Three-week schedule of irinotecan and cisplatin in advanced non-small cell lung cancer: a multicentre phase II study.

A phase II multicentre study of a 3-week schedule of irinotecan (CPT-11) and cisplatin providing the highest recommended dose intensity of both agents in combination, was conducted in patients with advanced non-small cell lung cancer (NSCLC). Seventy-four stage IIIB (not suitable for radiotherapy) or stage IV NSCLC patients were enrolled to receive CPT-11 200 mg/m(2) i.v. and cisplatin 80 mg/m(2) i.v. on day 1 every 3 weeks.

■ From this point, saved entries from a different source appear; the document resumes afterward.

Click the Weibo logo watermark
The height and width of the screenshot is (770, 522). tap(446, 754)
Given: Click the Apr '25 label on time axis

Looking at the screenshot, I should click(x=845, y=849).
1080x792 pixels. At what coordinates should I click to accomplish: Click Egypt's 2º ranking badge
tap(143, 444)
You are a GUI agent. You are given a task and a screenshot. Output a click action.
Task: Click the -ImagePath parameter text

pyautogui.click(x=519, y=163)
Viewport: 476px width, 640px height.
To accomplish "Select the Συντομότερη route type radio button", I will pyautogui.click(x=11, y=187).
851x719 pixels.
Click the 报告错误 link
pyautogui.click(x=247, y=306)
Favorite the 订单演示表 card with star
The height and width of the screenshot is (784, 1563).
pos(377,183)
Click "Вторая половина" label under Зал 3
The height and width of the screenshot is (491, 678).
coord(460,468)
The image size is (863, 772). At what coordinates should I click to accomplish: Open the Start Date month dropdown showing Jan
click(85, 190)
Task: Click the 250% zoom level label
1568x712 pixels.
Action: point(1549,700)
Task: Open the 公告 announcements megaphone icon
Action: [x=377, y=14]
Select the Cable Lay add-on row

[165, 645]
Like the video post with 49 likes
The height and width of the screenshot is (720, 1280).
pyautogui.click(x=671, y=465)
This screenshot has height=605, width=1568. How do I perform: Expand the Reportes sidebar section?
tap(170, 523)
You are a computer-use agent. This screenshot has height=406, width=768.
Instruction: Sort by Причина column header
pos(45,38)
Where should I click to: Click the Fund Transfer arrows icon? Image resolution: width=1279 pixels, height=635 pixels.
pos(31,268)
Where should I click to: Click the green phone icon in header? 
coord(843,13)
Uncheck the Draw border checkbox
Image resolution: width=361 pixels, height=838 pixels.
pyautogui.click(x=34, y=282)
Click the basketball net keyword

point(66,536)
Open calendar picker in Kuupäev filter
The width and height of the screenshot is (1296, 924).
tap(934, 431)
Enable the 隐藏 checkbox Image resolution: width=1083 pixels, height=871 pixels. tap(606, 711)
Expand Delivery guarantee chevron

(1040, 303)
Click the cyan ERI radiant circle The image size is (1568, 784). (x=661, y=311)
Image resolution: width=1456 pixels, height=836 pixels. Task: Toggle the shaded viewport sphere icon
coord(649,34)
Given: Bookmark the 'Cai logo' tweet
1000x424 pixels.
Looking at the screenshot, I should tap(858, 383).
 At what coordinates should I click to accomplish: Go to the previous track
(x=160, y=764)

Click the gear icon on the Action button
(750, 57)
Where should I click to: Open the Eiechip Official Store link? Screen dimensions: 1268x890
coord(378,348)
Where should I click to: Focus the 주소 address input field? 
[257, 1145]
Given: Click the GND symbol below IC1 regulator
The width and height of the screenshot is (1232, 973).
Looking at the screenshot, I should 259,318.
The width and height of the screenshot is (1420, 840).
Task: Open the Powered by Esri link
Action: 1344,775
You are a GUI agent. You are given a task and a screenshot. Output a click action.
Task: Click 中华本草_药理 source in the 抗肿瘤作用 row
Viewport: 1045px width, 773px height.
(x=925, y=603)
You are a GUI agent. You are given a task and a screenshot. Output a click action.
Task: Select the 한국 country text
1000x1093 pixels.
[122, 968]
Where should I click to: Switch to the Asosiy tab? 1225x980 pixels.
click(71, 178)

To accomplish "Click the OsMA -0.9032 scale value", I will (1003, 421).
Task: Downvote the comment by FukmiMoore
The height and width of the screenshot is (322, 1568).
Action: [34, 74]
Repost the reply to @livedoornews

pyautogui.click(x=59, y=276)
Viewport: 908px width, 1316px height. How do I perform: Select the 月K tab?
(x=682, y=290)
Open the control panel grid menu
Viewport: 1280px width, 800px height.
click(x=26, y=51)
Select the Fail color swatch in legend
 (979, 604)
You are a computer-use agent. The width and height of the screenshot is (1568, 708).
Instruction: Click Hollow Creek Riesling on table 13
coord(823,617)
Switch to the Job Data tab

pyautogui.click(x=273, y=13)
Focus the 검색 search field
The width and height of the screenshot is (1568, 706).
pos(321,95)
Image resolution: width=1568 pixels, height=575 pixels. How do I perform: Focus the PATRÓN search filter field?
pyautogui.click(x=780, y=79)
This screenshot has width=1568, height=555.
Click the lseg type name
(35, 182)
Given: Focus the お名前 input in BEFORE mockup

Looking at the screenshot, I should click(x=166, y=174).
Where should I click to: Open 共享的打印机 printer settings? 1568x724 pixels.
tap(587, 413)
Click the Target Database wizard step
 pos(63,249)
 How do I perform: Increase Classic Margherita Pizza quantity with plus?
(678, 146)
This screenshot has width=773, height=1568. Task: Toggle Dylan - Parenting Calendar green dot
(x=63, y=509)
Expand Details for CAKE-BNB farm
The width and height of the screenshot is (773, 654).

Relative dose-intensities for CPT-11 and cisplatin were 92 and 95%, respectively. No complete responses were observed. Twenty-five patients out of 73 obtained a partial response (34.2%). Partial responses were confirmed in 18 patients (24.7%: 95% CI, 15.3-36.1%). Median survival overall was 8.2 months, 9.7 months for patients with baseline performance status (PS) 0 and 1, and 4 months for patients with PS 2. The 1-year survival rate was 31%. Major clinical toxicities were grade 3 and 4 delayed diarrhoea (29% of patients) and febrile neutropenia (14% of patients). In conclusion, the present once-every-3-week schedule of CPT-11 and cisplatin is feasible and active in PS 0-1 advanced NSCLC patients, but results do not seem superior to those reported with other schedules.